-- TEXT BLOCK follows --

It is essential to increase the demand for energy supply produced with technologies for the conversion of abundant renewable materials and at the same time reduce CO2 emissions.

Therefore, in the context of a circular economy, residual materials from industrial production and organic waste, including biomass, instead of being disposed of in landfills, through the use of efficient technologies can be transformed to recover their energy. Among thermochemical treatments, thermal conversion and gasification are highly attractive solutions.

Emerging economies will double their waste generation in the next 25 years. Currently, 75% of this waste ends up in landfills and incinerators to generate electricity, and only 25% is recycled. Both gasification and thermal conversion provide options for producing clean renewable energy. These are not new technologies; however, they are quite new in the market. Energy recovery from waste is a relatively new industry.

Application and prospects for small-scale thermal conversion in the circular economy

Conversion technologies are thermal, chemical, mechanical, and/or biological processes capable of converting residual solid and liquid waste into useful, clean renewable energy; green chemical and fuel products.

-- TEXT BLOCK concluded --
-- RECORD SET follows --

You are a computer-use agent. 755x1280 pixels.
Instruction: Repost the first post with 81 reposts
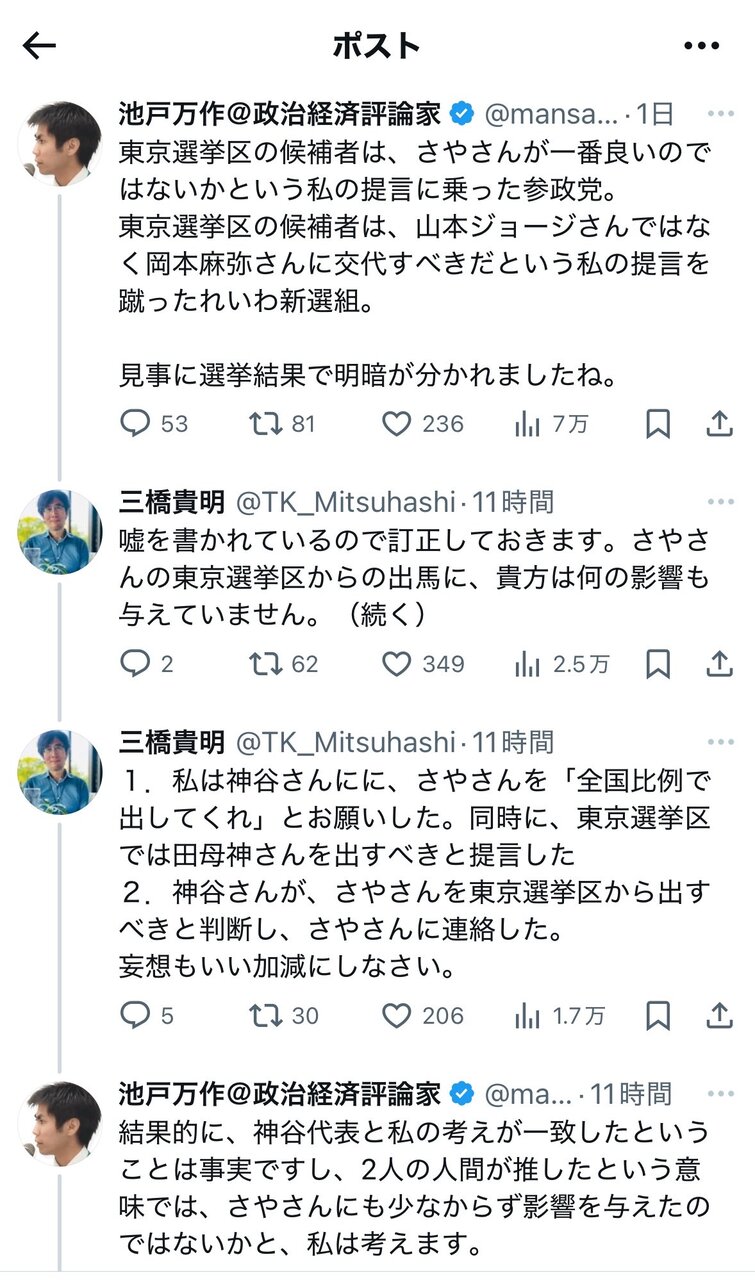[264, 424]
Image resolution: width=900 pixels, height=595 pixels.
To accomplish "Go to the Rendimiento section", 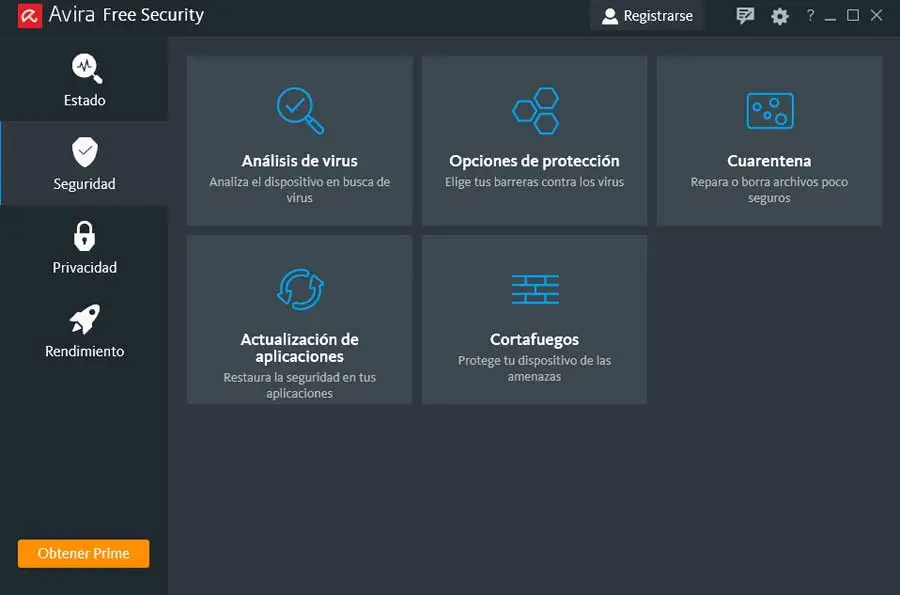I will coord(84,332).
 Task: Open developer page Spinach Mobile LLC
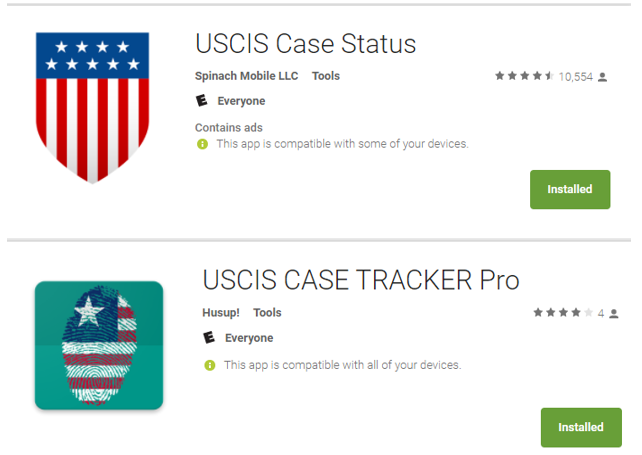click(x=246, y=76)
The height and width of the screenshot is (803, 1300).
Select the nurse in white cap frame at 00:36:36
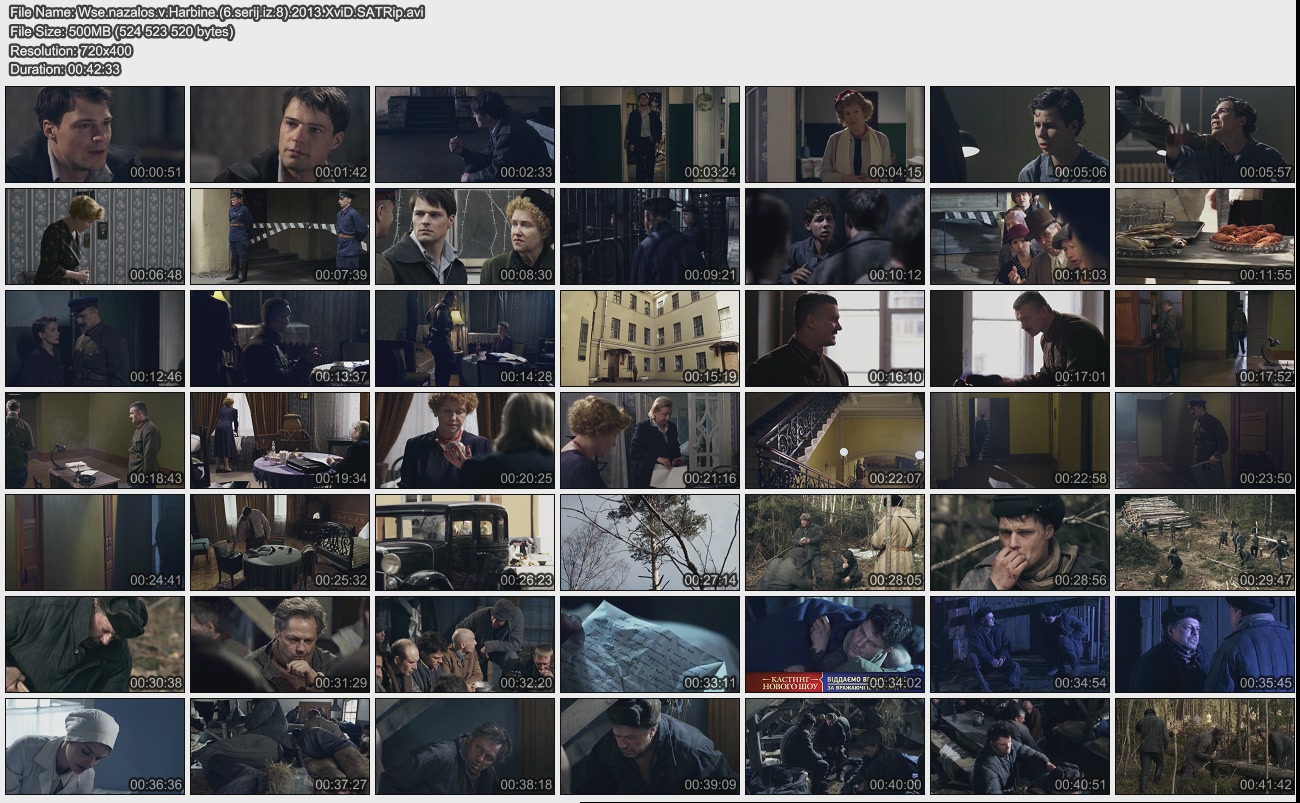95,747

-- RECORD SET concluded --

→ **TASK OBJECTIVE**: Write the next part of the passage on converting waste into energy, starting after its final sentence. The items are separate from the passage on converting waste into energy.

→ **RESPONSE BOX**:
During the last decades the growing consumption of energy, the demographic impulse, the expansion of industrialization and extensive use of fossil fuels that continues to dominate, have created environmental concerns with climate consequences. However, new energy generation alternatives such as wind, solar, geothermal, tidal, waste and biomass recovery are now more efficient and popular.

Combustion of mass, whatever it may be, still provides more easily extractable energy. Increasing demand for energy supply from renewable organic waste, which is abundant, is critical to producing affordable green fuels using conversion technologies, while reducing CO2 emissions.

The waste hierarchy and waste-to-energy processes

It is important to emphasize that the current waste hierarchy largely reflects the preferred environmental option from a climate perspective: disposal to landfill or incineration with little or no energy recovery, is often the least favorable option for reducing greenhouse gas emissions.

On the contrary, the prevention, reuse and recycling of waste have the greatest potential to reduce greenhouse (GHG) emissions. For waste streams that cannot not easily be sorted out, thermal conversion is the best option from an environmental and economic stand point.

In that context, it is clear that energy recovery by thermal conversion is preferable to recycling.

Are conversion technologies incineration?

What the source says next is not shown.